▶ _PROBLEM_:
In the records below, pick out all lines containing the word "will".

▶ _GIVEN INFORMATION_:
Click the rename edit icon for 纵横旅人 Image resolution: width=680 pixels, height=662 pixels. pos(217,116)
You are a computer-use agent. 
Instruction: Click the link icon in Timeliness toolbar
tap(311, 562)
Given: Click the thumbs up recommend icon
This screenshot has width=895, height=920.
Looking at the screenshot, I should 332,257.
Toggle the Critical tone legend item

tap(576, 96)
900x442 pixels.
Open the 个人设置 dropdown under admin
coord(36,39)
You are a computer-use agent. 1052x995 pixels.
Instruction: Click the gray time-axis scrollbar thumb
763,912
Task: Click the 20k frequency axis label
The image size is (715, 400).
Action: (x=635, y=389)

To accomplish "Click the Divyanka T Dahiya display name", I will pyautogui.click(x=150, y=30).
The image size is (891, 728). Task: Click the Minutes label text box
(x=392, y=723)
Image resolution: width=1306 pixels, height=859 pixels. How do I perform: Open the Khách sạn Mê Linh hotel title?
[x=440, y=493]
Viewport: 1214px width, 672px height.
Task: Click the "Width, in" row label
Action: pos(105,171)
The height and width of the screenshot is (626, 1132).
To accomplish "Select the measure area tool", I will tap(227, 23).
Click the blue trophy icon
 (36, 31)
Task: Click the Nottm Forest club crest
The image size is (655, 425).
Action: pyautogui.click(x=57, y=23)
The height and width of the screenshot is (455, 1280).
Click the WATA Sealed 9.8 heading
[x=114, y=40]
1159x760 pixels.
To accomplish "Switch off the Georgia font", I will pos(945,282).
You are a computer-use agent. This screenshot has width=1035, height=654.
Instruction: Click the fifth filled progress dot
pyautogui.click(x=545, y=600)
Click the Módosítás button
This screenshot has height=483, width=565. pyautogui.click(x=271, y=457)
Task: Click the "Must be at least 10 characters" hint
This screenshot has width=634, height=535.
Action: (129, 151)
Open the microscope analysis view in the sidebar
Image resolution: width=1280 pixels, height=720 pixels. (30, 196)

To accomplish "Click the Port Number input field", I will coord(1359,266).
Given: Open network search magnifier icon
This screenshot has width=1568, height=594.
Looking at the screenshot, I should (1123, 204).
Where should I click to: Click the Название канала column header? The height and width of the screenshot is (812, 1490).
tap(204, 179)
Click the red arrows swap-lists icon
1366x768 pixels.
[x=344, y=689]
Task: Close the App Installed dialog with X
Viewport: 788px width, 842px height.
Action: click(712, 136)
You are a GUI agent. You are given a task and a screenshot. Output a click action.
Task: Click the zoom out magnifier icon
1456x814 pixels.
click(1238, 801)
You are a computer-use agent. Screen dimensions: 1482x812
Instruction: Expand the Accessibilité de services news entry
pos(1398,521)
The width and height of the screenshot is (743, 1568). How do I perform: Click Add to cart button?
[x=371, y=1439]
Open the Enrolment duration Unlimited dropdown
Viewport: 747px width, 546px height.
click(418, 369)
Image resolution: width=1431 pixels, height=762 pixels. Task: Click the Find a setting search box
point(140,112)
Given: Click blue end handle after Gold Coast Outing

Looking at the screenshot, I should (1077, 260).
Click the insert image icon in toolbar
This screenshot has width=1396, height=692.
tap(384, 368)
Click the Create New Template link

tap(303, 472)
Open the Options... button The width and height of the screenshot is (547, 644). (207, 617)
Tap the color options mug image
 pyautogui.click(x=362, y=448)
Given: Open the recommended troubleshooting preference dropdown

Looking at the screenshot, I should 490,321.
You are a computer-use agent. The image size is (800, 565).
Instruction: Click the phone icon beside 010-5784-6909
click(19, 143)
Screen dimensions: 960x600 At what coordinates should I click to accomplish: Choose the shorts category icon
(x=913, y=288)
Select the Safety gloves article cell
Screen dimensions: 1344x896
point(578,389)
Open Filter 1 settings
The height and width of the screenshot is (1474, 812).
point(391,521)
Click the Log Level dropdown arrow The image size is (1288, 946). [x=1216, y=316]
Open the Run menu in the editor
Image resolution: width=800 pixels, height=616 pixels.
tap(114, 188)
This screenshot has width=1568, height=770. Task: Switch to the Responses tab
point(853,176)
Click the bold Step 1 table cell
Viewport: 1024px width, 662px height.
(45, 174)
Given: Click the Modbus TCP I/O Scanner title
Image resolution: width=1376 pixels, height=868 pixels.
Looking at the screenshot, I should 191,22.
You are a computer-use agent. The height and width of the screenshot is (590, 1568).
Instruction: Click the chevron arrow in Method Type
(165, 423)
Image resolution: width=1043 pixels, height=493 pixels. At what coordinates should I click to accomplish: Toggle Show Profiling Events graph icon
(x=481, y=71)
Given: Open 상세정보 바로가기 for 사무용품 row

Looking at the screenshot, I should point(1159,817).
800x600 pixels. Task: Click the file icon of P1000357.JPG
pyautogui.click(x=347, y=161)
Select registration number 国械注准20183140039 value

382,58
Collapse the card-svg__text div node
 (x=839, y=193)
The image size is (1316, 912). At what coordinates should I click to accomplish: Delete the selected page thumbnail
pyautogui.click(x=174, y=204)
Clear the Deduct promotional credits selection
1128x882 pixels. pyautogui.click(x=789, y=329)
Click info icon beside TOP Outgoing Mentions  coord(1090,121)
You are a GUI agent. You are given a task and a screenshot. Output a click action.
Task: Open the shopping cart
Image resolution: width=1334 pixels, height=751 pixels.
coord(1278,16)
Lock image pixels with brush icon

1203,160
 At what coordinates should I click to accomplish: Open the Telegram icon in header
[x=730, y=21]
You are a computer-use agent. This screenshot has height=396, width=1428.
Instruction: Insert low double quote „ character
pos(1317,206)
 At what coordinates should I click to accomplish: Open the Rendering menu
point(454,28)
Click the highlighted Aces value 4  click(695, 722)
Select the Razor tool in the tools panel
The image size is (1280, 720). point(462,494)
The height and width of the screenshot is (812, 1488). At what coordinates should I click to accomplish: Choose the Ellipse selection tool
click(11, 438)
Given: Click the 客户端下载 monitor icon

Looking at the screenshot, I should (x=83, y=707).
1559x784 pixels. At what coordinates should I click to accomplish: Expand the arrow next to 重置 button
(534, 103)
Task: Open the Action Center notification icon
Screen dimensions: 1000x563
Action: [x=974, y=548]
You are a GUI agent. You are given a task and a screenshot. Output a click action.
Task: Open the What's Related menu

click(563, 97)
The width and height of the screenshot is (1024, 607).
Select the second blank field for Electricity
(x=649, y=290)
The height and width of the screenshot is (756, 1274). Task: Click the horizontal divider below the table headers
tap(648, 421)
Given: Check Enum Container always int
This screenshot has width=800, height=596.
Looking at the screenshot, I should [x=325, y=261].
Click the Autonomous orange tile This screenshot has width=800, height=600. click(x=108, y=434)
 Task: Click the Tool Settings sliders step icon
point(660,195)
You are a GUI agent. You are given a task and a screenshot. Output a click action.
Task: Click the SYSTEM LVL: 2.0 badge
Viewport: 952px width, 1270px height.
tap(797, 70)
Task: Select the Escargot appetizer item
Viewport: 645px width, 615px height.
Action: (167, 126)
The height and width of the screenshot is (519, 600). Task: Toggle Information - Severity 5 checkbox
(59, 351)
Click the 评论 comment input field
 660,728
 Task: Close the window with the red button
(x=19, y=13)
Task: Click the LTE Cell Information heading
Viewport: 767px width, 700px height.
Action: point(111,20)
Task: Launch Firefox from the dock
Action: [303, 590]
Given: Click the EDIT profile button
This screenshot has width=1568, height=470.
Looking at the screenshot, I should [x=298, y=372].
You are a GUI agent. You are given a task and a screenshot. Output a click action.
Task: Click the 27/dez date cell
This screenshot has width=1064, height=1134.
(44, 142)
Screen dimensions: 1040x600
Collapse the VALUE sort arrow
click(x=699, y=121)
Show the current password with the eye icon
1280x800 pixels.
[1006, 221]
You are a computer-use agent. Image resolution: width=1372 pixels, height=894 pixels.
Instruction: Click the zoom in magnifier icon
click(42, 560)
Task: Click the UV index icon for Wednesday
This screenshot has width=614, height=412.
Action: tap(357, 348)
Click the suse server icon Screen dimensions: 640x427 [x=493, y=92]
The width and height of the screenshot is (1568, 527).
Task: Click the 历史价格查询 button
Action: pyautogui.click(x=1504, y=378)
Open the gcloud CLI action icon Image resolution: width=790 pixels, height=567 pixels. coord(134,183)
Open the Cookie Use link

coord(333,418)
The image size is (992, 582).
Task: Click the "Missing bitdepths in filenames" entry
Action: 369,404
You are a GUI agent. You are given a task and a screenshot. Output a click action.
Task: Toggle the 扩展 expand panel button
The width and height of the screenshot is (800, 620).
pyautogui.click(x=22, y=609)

▶ _OUTPUT FOR THIS TASK_:
To accomplish "Click the Divyanka T Dahiya display name", I will pyautogui.click(x=150, y=30).
To accomplish "Select the measure area tool", I will tap(227, 23).
To accomplish "Switch off the Georgia font", I will pos(945,282).
To accomplish "Click the Port Number input field", I will coord(1359,266).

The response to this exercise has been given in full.